• REQUIRED WORK:
Please say how many lines in the records below contain the word "will", giving only the number.

::: RECORD SET :::

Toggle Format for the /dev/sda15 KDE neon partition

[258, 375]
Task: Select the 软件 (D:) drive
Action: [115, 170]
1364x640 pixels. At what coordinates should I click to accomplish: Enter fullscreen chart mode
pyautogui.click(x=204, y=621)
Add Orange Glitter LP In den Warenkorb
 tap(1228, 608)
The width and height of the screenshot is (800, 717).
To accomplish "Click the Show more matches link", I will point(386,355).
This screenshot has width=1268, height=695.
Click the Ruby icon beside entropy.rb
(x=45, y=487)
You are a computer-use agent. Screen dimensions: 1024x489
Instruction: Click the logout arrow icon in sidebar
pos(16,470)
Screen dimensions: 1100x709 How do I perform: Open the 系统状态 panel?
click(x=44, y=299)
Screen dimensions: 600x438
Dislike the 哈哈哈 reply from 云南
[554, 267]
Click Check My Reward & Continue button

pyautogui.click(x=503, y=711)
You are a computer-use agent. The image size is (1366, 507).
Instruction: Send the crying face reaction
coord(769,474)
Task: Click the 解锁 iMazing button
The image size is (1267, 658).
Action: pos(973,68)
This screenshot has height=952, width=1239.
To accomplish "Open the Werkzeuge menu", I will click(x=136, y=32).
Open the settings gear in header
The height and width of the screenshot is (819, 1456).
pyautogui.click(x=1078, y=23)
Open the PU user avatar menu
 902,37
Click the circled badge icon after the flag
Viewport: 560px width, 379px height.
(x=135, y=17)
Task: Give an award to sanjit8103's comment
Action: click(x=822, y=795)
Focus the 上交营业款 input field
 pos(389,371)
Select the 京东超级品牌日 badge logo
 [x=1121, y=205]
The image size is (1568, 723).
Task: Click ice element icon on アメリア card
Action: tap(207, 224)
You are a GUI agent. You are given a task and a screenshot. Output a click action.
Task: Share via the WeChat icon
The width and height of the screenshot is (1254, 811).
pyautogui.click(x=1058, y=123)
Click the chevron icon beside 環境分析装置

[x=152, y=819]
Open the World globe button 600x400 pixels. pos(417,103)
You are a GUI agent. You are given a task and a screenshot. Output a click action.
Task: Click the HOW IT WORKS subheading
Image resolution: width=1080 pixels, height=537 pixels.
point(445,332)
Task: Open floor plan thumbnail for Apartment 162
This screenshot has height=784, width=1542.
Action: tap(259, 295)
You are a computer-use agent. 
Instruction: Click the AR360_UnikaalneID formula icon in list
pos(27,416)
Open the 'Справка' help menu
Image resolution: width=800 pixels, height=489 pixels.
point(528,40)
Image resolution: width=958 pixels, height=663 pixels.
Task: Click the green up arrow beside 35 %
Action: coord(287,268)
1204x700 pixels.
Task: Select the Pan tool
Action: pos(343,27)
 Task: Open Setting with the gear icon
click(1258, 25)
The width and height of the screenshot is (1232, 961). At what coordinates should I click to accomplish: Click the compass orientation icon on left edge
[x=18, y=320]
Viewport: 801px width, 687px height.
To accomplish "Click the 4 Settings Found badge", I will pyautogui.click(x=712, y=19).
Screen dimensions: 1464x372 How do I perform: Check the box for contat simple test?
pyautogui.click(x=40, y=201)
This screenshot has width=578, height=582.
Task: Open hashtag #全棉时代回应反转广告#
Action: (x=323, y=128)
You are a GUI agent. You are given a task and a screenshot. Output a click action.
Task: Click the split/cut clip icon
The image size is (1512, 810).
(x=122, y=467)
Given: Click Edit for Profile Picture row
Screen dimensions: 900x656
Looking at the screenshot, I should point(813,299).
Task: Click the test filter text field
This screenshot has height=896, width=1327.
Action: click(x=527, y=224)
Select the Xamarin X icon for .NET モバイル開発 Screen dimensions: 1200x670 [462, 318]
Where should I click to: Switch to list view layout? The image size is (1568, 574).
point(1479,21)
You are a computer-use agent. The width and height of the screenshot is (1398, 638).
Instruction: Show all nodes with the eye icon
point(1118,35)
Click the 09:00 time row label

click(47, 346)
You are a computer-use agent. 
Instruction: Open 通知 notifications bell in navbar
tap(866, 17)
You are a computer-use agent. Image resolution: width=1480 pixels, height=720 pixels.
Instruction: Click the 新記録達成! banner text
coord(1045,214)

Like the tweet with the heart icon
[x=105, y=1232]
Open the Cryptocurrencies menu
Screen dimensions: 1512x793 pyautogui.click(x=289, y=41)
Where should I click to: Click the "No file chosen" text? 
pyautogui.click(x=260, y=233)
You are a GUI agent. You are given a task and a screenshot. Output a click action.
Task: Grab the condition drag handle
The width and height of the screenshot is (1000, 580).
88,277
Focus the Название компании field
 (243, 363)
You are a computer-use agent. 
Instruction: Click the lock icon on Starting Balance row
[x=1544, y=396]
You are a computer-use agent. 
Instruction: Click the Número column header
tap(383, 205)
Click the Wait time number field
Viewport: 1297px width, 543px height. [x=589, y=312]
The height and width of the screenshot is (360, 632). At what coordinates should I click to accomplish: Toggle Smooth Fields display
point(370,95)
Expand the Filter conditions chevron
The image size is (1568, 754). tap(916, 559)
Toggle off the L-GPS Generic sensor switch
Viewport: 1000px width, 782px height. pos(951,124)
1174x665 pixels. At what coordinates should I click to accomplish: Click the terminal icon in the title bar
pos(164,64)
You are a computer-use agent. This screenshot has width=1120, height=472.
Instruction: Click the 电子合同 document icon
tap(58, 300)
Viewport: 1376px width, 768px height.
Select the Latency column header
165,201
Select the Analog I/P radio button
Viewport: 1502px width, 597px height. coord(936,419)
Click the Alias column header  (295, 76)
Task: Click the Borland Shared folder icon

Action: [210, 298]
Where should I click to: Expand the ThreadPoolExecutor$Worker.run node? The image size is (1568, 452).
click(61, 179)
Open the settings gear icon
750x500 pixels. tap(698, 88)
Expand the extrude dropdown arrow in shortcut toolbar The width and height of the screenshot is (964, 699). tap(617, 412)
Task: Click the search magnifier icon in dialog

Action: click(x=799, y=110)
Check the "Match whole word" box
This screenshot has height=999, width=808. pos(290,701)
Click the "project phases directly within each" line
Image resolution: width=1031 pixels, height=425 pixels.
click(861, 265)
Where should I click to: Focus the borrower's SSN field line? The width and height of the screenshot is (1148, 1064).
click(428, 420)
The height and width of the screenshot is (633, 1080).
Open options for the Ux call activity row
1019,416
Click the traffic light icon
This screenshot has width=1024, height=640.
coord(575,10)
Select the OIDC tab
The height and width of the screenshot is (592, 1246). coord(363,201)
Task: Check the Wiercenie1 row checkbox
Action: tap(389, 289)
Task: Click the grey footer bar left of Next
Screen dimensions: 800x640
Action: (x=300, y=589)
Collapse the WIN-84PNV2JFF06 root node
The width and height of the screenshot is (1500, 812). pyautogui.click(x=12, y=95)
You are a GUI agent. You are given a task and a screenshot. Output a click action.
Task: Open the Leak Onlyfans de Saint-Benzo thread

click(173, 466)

:::

• COMPLETED TASK:
3